## GOAL OF THE EXERCISE:
According to the passage below about Kenya, what are the five basic needs the development agency helps tribes address?

(PASSAGE TO READ)

Everywhere I go people continue to ask me about our friends in Kenya and especially the need in West Pokot.  I appreciate that so many people are aware of this and continue to pray and give to help us rescue so many people who are in great need in that part of the world.  It is truly a human catastrophe with many people dying and a great need to help them build a new economy.  

I met last week with someone who is attached to a development agency that is already in that area of Kenya, in Turkana right next door.  They help tribes address the five basic needs to build a society:  water, food, wellness, education, and generating income.  The work with the tribe to help them identify their most pressing need and then begin to act as a tribe to help fulfill that need.  They they take on the next one. The plan is that in five years the tribe will address each of those needs and with outside training and resource be able to build a sustainable economy.  They have had great success throughout Asia and Africa and I’m set to speak with some of their people tomorrow.  I hope this will provide an approach that will let us wrap our hearts around part of the need and move it beyond relief to actually develop a future and hope.  They do it for a cost of $15,000 per year for five years and the people are left with their needs addressed and resources for their culture to progress.

(End PASSAGE TO READ)
(INFORMATION SHOWN)

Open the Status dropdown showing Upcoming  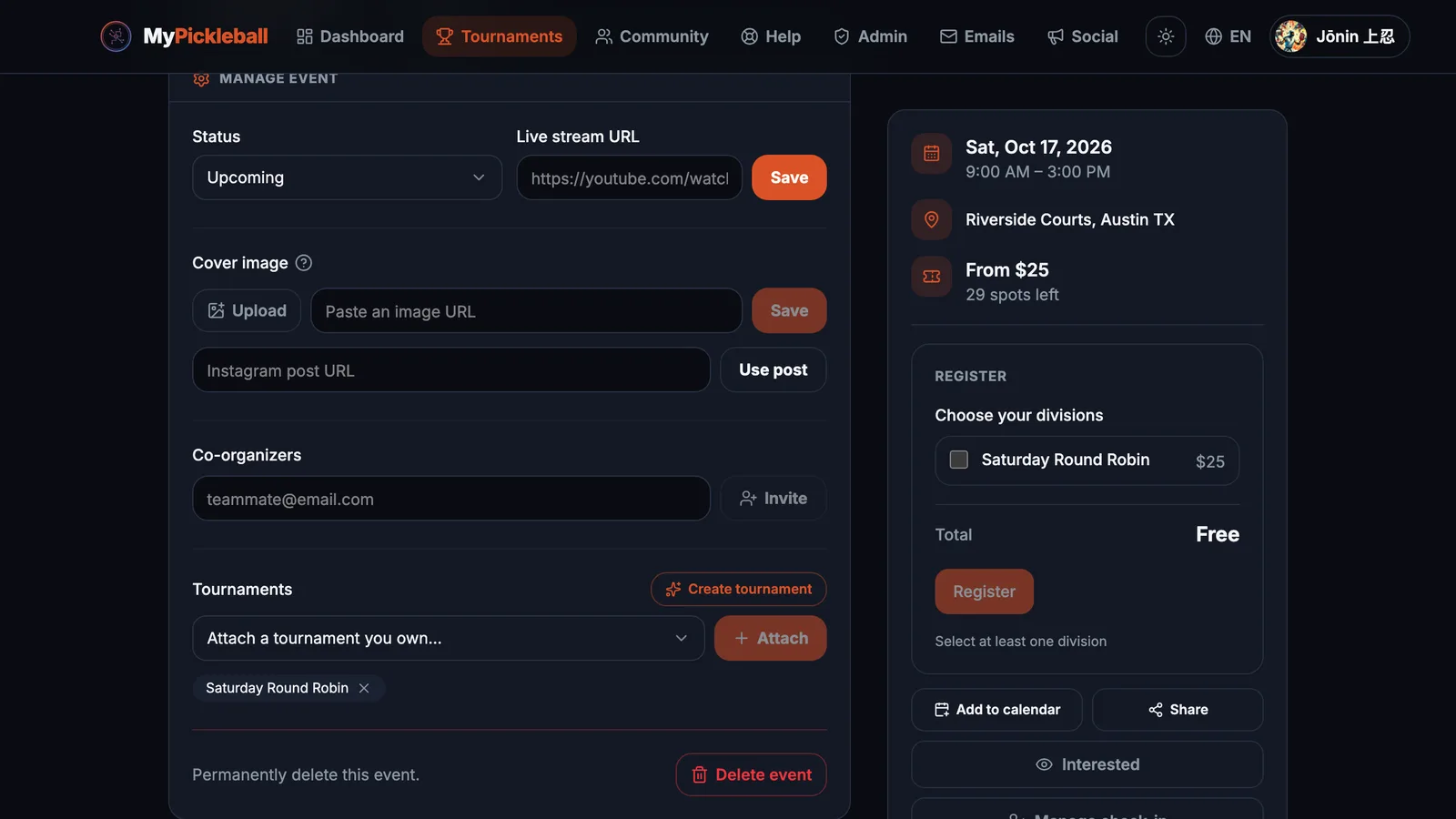347,177
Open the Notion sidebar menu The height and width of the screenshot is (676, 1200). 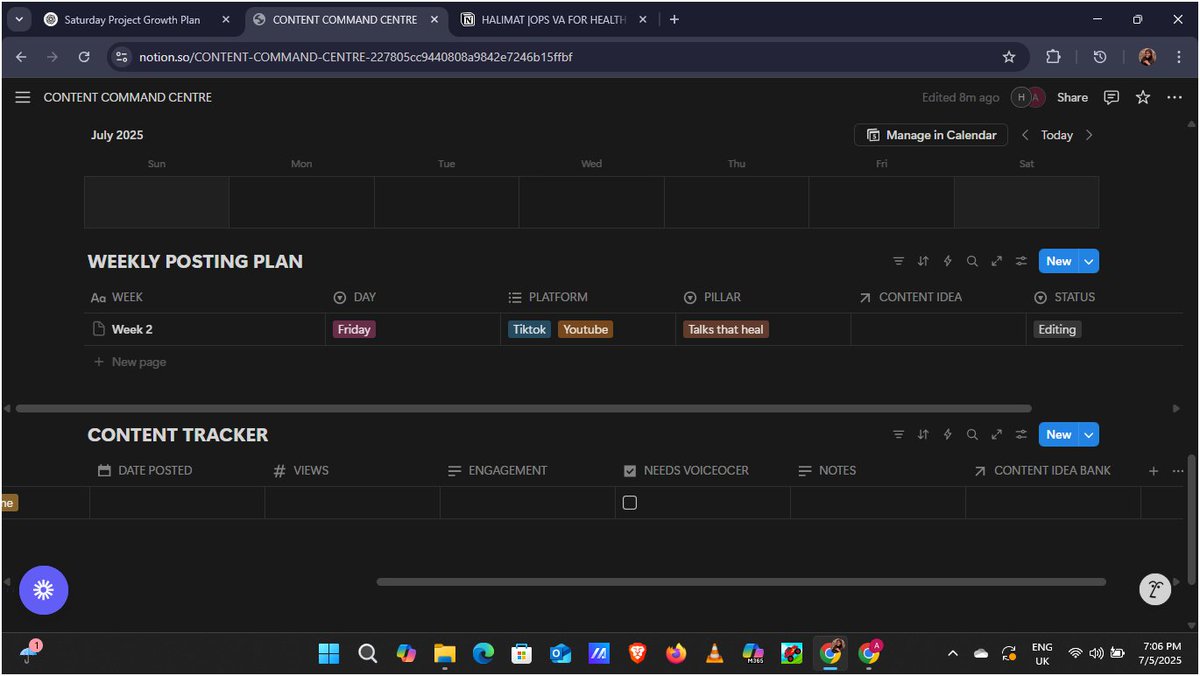(22, 97)
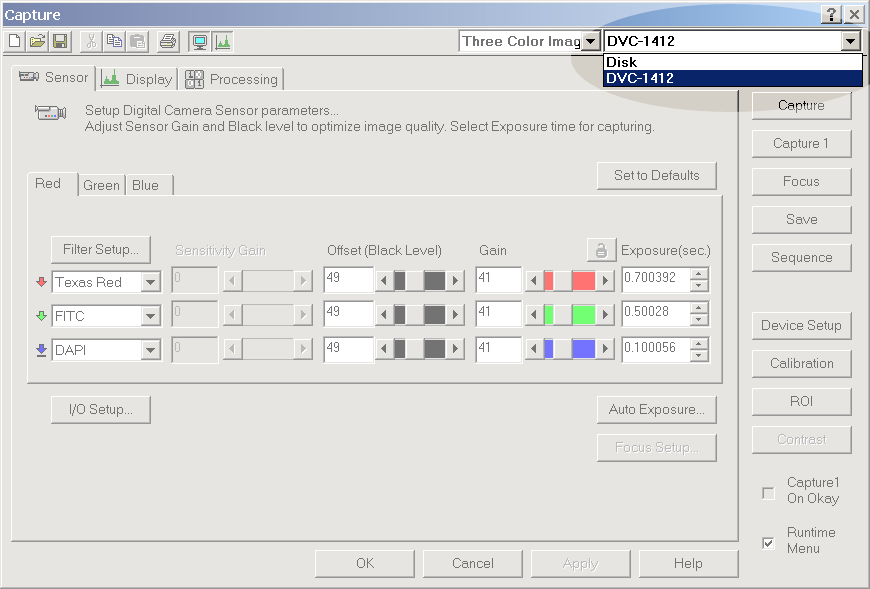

(End INFORMATION SHOWN)

## WRITTEN RESPONSE:
Water, food, wellness, education, and generating income.